Dis-integration, Unemployment, and Instability: Brought to Europe by TTIP

Timothy A. Wise

What could the Transatlantic Trade and Investment Partnership (TTIP) do to help Europe recover from its current economic crisis? According to a new study by my colleague, Jeronim Capaldo, the US-EU free trade agreement could make just about everything even worse than it is now. (See the executive summary here and the full paper here.) Using a new UN economic model that avoids some of the false positives that come with assuming away things like unemployment, Capaldo shows that TTIP would likely cause trade among EU countries to decline, unemployment to increase, and labor’s share of national income to fall. European countries would also open themselves up to greater financial instability, rising asset bubbles, and possible contagion from fluctuations in U.S. financial markets. Capaldo’s model and study suggest what will happen if policy-makers fail to reverse the austerity-fed decline in the purchasing power of working people.

The Trans-Atlantic Trade and Investment Partnership: European Disintegration, Unemployment and Instability

by Jeronim Capaldo

GDAE Working Paper 14-03
October 2014

GDAE Research Fellow Jeronim Capaldo, in a new GDAE Working Paper assessing the potential impact of the proposed Trans-Atlantic Trade and Investment Partnership (TTIP) between the United States and the European Union, finds that the agreement would have far-reaching negative consequences for most European countries. These include the loss of 600,000 jobs and a projected decline in worker incomes of at least 3,000 Euros/year and much more in some cases.

While most assessments of TTIP find small trade and income gains for both Europe and the United States, Capaldo finds a small decrease for Europe as a whole. More important, he finds that trade among EU countries would decline, unemployment would increase, and labor’s share of national income would decline. European countries would also open themselves up to greater financial instability and possible contagion from fluctuations in the U.S. economy.

Capaldo’s findings are in stark contrast with assessments endorsed by the European Commission.

“According to our study, TTIP will exacerbate, not solve, Europe’s economic problems: increasing unemployment, worsening inequality, reducing workers’ purchasing power, undermining the dynamism of intra-EU trade, and exposing European countries to asset bubbles and financial contagion from the United States,” says Capaldo. “At this fragile time in Europe’s economic recovery, TTIP looks like a mistake.”
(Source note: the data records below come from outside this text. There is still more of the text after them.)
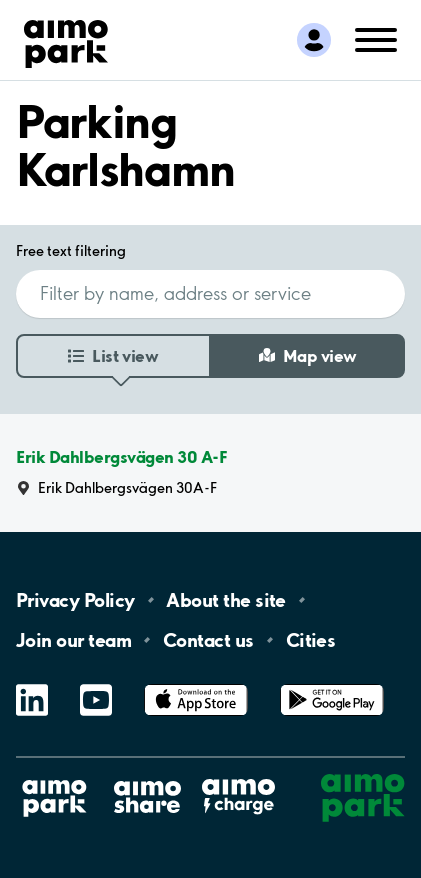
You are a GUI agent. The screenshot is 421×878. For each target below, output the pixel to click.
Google (332, 684)
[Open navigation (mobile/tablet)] (376, 38)
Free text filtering (71, 251)
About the (225, 600)
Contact (208, 640)
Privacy (75, 600)
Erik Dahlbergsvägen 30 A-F (122, 457)
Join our (73, 640)
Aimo (238, 777)
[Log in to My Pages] (314, 40)
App (196, 684)
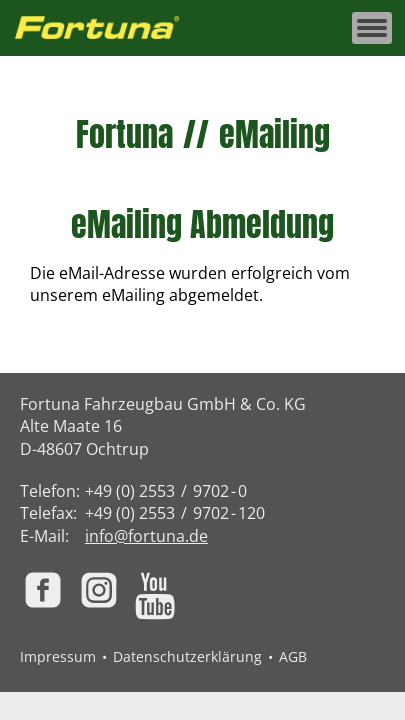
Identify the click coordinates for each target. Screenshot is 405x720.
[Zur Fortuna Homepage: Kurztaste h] (108, 28)
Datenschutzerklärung (187, 656)
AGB (293, 656)
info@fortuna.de (146, 536)
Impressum (58, 656)
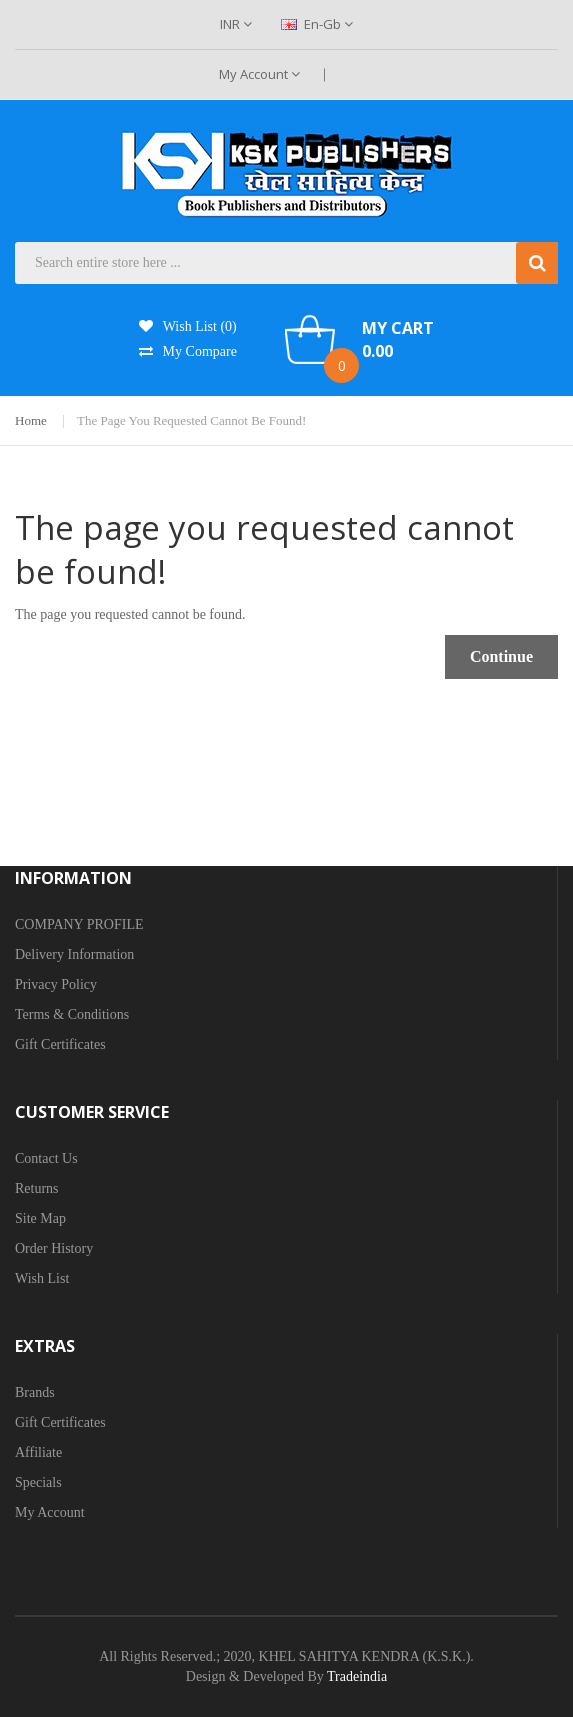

Capaldo highlights the following negative TTIP impacts for Europe:

  • TTIP would lead to net losses in terms of net exports after a decade, compared to the baseline “no-TTIP” scenario. Northern European Economies would suffer the largest losses (2.07% of GDP) followed by France (1.9%), Germany (1.14%) and United Kingdom (0.95%).
  • TTIP would lead to net losses in terms of GDP. Consistently with figures for net exports, Northern European Economies would suffer the largest GDP reduction (-0.50%) followed by France (-0.48%) and Germany (-0.29%).
  • TTIP would lead to a loss of labor income. France would be the worst hit with a loss of 5,500 Euros per worker, followed by Northern European Countries (-4,800 Euros per worker), United Kingdom (-4,200 Euros per worker) and Germany (-3,400 Euros per worker).
  • TTIP would lead to job losses. We calculate that approximately 600,000 jobs would be lost in the EU. Northern European countries would be the most affected (-223,000 jobs), followed by Germany (-134,000 jobs), France (- 130,000 jobs) and Southern European countries (-90,000).
  • TTIP would lead to a reduction of the labor share of GDP reinforcing a trend that has contributed to the current stagnation. The flip side of this decrease is an increase in the share of profits and rents in total income, indicating that proportionally there would be a transfer of income from labor to capital. The largest transfers will take place in the UK (7% of GDP transferred from labor to profit income), France (8%), Germany and Northern Europe (4%).
  • TTIP would lead to a loss of government revenue. The surplus of indirect taxes (such as sales taxes or value-added taxes) over subsidies will decrease in all EU countries, with France suffering the largest loss (0.64% of GDP). Government deficits would also increase as a percentage of GDP in every EU country, pushing public finances closer or beyond the Maastricht limits.
  • TTIP would lead to higher financial instability and accumulation of imbalances. This is likely to lead to asset bubbles such as we have seen in other markets.

Capaldo’s results come from the innovative, and more realistic, United Nations Global Policy Model (GPM), which GDAE operates in collaboration with UNCTAD, the UN body specialized in international trade and finance. The results contrast with mainstream models of the TTIP because those generally use versions of the same Computable General Equilibrium model (CGE) that exclude by assumption effects on employment.